> **Set problem**
Update the rows starting at the line containing "Open the 2026" and ending at the line containing "Looking at the screenshot, I should click(x=403, y=33)." by replacing "superscript" with "subscript". Leave everything else unchanged.

(Stored data entries)
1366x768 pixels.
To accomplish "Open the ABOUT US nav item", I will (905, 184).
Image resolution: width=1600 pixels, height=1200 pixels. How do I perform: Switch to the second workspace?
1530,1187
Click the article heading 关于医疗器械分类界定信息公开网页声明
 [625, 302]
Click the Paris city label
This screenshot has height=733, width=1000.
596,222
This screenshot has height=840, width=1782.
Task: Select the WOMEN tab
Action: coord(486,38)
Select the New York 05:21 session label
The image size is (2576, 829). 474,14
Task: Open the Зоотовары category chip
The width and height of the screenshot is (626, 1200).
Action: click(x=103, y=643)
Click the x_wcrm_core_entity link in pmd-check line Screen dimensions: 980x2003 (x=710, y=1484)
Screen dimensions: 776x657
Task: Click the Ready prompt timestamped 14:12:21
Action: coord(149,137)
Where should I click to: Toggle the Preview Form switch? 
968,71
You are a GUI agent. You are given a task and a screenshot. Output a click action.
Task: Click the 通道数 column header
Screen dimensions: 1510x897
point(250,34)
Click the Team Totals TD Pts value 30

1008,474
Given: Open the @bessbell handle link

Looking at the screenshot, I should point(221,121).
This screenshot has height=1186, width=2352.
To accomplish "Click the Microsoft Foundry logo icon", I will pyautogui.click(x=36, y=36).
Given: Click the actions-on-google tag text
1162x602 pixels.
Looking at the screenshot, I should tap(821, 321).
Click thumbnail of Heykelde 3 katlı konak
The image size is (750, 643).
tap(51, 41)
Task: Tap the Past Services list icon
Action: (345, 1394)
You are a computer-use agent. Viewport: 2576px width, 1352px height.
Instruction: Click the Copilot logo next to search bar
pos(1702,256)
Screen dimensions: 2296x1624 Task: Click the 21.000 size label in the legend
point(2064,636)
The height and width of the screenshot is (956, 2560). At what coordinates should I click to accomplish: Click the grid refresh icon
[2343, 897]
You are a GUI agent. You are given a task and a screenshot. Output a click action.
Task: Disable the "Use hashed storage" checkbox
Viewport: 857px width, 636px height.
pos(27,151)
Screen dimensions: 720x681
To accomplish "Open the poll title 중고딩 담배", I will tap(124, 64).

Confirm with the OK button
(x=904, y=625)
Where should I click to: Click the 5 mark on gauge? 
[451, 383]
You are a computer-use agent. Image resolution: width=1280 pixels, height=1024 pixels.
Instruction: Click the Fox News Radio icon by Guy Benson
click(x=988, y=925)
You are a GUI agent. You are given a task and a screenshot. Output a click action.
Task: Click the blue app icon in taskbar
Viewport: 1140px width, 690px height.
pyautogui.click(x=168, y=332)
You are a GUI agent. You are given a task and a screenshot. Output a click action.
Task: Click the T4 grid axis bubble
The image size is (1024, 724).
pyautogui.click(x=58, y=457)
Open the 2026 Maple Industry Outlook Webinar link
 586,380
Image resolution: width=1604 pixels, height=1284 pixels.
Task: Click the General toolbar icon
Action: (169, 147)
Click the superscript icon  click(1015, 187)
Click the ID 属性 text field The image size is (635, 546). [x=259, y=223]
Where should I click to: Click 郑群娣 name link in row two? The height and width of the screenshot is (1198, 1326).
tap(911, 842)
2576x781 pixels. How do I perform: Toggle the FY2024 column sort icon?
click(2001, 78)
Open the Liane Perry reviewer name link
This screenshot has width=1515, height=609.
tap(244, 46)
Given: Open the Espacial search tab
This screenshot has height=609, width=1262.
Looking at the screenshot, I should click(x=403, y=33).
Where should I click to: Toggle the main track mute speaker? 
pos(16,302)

> **Solution**
Open the 2026 Maple Industry Outlook Webinar link
 586,380
Image resolution: width=1604 pixels, height=1284 pixels.
Task: Click the General toolbar icon
Action: (169, 147)
Click the subscript icon  click(1015, 187)
Click the ID 属性 text field The image size is (635, 546). [x=259, y=223]
Where should I click to: Click 郑群娣 name link in row two? The height and width of the screenshot is (1198, 1326).
tap(911, 842)
2576x781 pixels. How do I perform: Toggle the FY2024 column sort icon?
click(2001, 78)
Open the Liane Perry reviewer name link
This screenshot has width=1515, height=609.
tap(244, 46)
Given: Open the Espacial search tab
This screenshot has height=609, width=1262.
Looking at the screenshot, I should click(x=403, y=33).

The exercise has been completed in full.